Electrons can jump across solar materials in approximately 18 femtoseconds, less than 20 quadrillionths of a second, according to researchers from the University of Cambridge’s St John’s College. The researchers claim that this speed of movement is almost the fastest possible in nature, with charge separation observed within a single molecular vibration.

This observation can help researchers design more efficient methods of harvesting sunlight and converting it into electricity.

Published in Nature Communications, the study involved the Cavendish Laboratory and the Yusuf Hamied Department of Chemistry at the University of Cambridge, alongside collaborators in Italy, Sweden, the U.S., Poland, and Belgium.

Pratyush Ghosh, Research Fellow at St John’s College, University of Cambridge, said, “We deliberately designed a system that should not have transferred charge this fast. By conventional design rules, this system should have been slow, and that is what makes the result so striking.”

The study stated that one second contains approximately eight times as many femtoseconds as all the hours that have passed since the universe’s beginning. At this scale, atoms inside molecules vibrate physically.

Ghosh explained that during the tests conducted by the researchers, the electron was launched in a single coherent burst rather than drifting randomly. The vibration acted like a molecular catapult. “The vibrations do not just accompany the process; they actively drive it.”

During the testing, the research team observed that charge transfer unfolded as fast as the molecule’s own motion speed of motion. The electrons migrated on the same clock as the atoms.

The team claims that the study’s findings challenge long-established design rules in solar energy research. Until now, scientists believed that ultrafast charge transfer requires large energy differences between materials and strong electronic coupling. These features could reduce efficiency by limiting voltage and increasing energy loss.

Light striking carbon-based materials creates a tightly bound energy packet called an exciton, the research team explained. An exciton is a pairing of an electron and a hole. In solar cells, this pair must split into free charges rapidly for efficient operation of photodetectors and photocatalytic systems.

Faster separation results in less energy loss. The rapid separation determines the efficiency of solar panels and other light-harvesting systems that convert sunlight into usable energy.

The research team deliberately built a ‘weak’ system to test whether the trade-off involving energy loss for fast electron transfer was unavoidable. It placed a polymer donor and a non-fullerene acceptor side-by-side in an organic semiconductor system, observing a negligible energy offset with only minimal interaction. Such conditions, the team said, should have significantly slowed the charge transfer.

The electron instead crossed the interface in 18 femtoseconds, which is considerably faster than that of many previously studied organic systems, and the speed is observed on the natural timescale of atomic motion.

The team used ultrafast laser measurements to study this transfer. It noted that the polymer begins vibrating in specific high-frequency motions after absorbing light. Such vibrations combine electronic states and launch the electron across the boundary between the two solar cell materials, producing directional, ballistic motion rather than slow, random diffusion.

Based on this study, the research team claimed that solar cells can now incorporate design materials that use molecular motion, turning vibrations from a limitation into a tool.

Electrons arriving at acceptor molecules will trigger a new coherent vibration. “That coherent vibration is a clear fingerprint of how fast and how cleanly the transfer occurs,” researchers said.

The test results demonstrate that the ultimate speed of charge separation is not determined solely by static electronic structure but also depends on molecular vibrations. “That gives us a new design principle. In a way, this gives us a new rulebook. Instead of fighting molecular vibrations, we can learn how to use the right ones,” Ghosh said.

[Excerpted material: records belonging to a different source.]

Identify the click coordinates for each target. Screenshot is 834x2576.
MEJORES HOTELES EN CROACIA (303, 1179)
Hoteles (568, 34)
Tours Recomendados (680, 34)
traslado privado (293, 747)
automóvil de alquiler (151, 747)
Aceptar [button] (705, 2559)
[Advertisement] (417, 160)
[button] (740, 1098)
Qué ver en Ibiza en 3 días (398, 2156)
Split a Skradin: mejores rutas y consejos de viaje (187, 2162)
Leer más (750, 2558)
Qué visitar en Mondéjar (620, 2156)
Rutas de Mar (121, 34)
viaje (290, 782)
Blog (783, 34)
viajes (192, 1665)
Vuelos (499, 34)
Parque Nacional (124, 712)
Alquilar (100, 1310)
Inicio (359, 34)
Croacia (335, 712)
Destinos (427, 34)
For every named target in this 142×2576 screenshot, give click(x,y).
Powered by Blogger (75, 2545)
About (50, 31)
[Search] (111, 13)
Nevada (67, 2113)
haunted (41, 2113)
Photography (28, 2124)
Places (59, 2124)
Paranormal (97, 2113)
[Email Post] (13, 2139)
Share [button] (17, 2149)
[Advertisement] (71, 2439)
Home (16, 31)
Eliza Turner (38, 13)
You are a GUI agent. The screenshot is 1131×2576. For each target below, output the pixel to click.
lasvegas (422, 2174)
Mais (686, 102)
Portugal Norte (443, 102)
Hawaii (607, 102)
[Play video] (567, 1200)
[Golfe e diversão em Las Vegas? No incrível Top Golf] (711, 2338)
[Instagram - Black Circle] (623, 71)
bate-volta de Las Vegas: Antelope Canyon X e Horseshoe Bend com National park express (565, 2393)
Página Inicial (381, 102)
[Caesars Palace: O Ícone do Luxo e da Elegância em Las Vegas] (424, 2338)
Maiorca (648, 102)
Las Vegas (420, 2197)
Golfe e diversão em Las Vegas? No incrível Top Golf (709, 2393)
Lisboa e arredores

Ultrafast charge separation is important for technologies such as organic solar cells, light sensors, hydrogen fuel-producing systems, and similar rapid processes. Similar processes occur in natural photosynthesis.

In 2025, researchers at the Massachusetts Institute of Technology demonstrated a new interface architecture that pushes the efficiency of traditional silicon solar cells beyond the long-standing single-junction theoretical limit of 29.4%. The study focused on integrating the singlet exciton fission with crystalline silicon cells through interfacial and device-level engineering. The findings present a promising route to achieving up to 42% efficiency.